Futebol

Trabalho com Pássaro, mexida no grupo... As razões para o acerto com Diniz

A união entre Vasco e Fernando Diniz se concretizou rapidamente no mercado. O treinador, que vai estrear no Cruzmaltino no duelo com o CRB, na próxima quinta-feira (16), chega a São Januário com um grande desafio: fazer o time engrenar e alcançar o G4 da Série B do Campeonato Brasileiro.

O técnico, demitido pelo Santos no último domingo (5), chega para ocupar a vaga de Lisca, que pediu demissão na última quarta-feira. A negociação foi rápida e cumpriu o imaginado pelo clube carioca, que pretendia fazer com que o novo comandante pudesse chegar a tempo de trabalhar com a equipe para o confronto no Rei Pelé, em Maceió.

O cenário, inclusive, exige respostas quase que imediatas. Na nona colocação, com 32 pontos, o Vasco hoje vê a possibilidade de acesso ser pequena e tenta mudar o panorama para estancar a crise, que já tem reflexos políticos.

Um ponto de questionamento da torcida é justamente o fato de, à primeira vista, o elenco não necessariamente se encaixar com o estilo de jogo de Diniz, que se notabilizou no futebol brasileiro com a montagem de times que têm mais a posse de bola, valorizam a troca de passes e propõem o jogo.

Vale lembrar que, em algumas oportunidades anteriores, o diretor executivo de futebol Alexandre Pássaro indicou que a cúpula queria ver atuações mais imponentes na competição. Em parte do pronunciamento para anunciar a demissão de Marcelo Cabo, por exemplo, citou o "tamanho do Vasco" e saber "o que é o Vasco da Gama".
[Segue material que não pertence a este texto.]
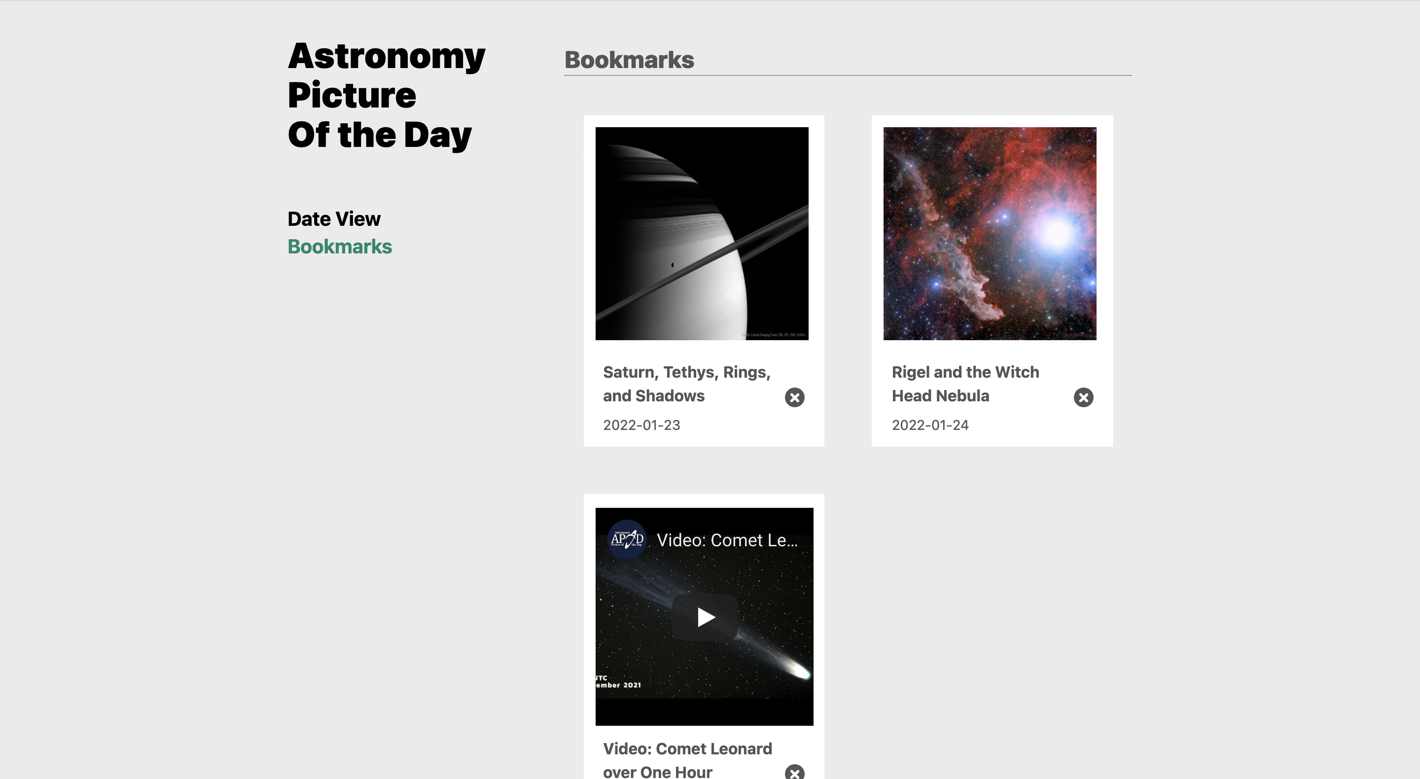
Task: Select the Saturn, Tethys, Rings and Shadows title
Action: [686, 384]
"Temos total convicção e confiança no elenco, mas também exige um rendimento muito melhor do que a gente tem tido. A entrega tem sido boa, porém, um rendimento e performance muito abaixo. Sabíamos que era o líder, que era o vice-líder alguns dias antes, mas também sabemos o que é o Vasco da Gama", disse, na ocasião.

Diniz já trabalhou com Pássaro nos tempos de São Paulo e, além da confiança do dirigente, há a ideia de que ele possa mexer com o grupo. Há também a expectativa de otimizar a performance dos jovens que foram promovidos do sub-20 e atuavam neste enquadramento na base. No Santos, último clube pelo qual passou, o treinador adotou o esquema 4-4-2, diante das limitações que o grupo apresentava àquele momento.
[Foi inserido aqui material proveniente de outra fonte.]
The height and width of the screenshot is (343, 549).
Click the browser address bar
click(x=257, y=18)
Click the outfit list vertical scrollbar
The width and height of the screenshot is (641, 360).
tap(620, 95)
"Acredito que ele vá pegar o elenco e tentar colocar em campo os jogadores que mais se assemelham à proposta dele, que tenha mais qualidade no passe, sejam mais ofensivos, retenham mais a bola. Acredito que seja por aí. E, talvez, jogadores que tenham espaço no elenco hoje, possam perder. Ele rompe com certas figuras, mesmo sendo experientes, caso não se encaixe na proposta. Realmente, foi surpreendente. Dá para ver que não foi algo planejado, em cima daquilo que ele possa oferecer ao Vasco, ou o que o elenco possa oferecer ao estilo dele", analisou Rodrigo Coutinho, colunista do UOL Esporte.

Goleiro vai sair jogando com os pés?

Um dos obstáculos que Diniz pode encontrar no Vasco é a saída de bola desde a defesa, o que exige a participação do goleiro. Atual titular cruzmaltino, Vanderlei teve longa passagem pelo Santos, mas acabou perdendo espaço em 2019, sob o comando de Jorge Sampaoli, justamente por apresentar deficiências neste quesito. Ainda durante o Campeonato Paulista daquele ano, o treinador, em entrevista coletiva, chegou falar: "Que melhore como jogador e para o esquema. Vai entender rápido o que o time precisa".
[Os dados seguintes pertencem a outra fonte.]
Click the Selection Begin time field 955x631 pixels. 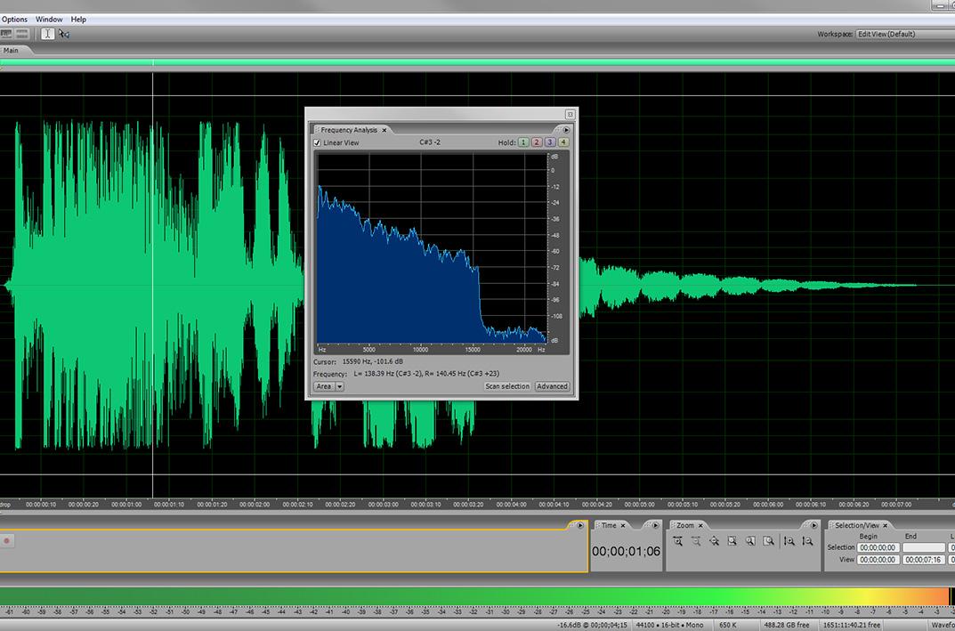878,547
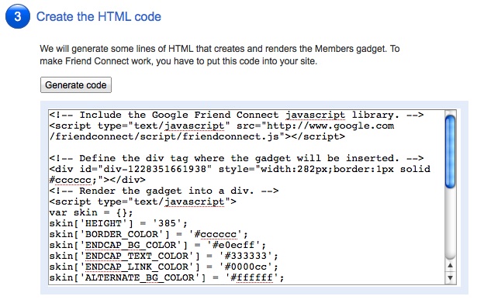This screenshot has width=477, height=303.
Task: Click the ENDCAP_BG_COLOR #e0ecff code line
Action: [x=158, y=245]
Vanderlei, porém, acabou virando opção a Everson e, no ano seguinte, acertou com o Grêmio. No início da atual temporada, foi contratado pelo Vasco.

Velho conhecido de volta

Juntamente com Diniz, chega o auxiliar Yan Razera, que a torcida do Vasco conheceu apenas como Yan. O meia chegou à Colina ainda para as categorias de base e foi uma das grandes revelações do início dos anos 90, fazendo parte de uma geração que marcou no clube —ao lado de Gian e Bruno Carvalho. Em 1993, foi campeão mundial sub-20 com a seleção brasileira.

Yan foi campeão carioca em 1993 e 1994 (o Cruzmaltino levou o tri em 92,93 e 94), e eleito o melhor jogador do Vasco na temporada de 1995. Após deixar o clube, passou por Internacional, Fluminense, Coritiba, Flamengo, Grêmio, dentre outros.

Ele já havia trabalhado na comissão técnica de Diniz anteriormente e o reencontrou neste ano, no Santos, após passagem pelo sub-17 da Chapecoense.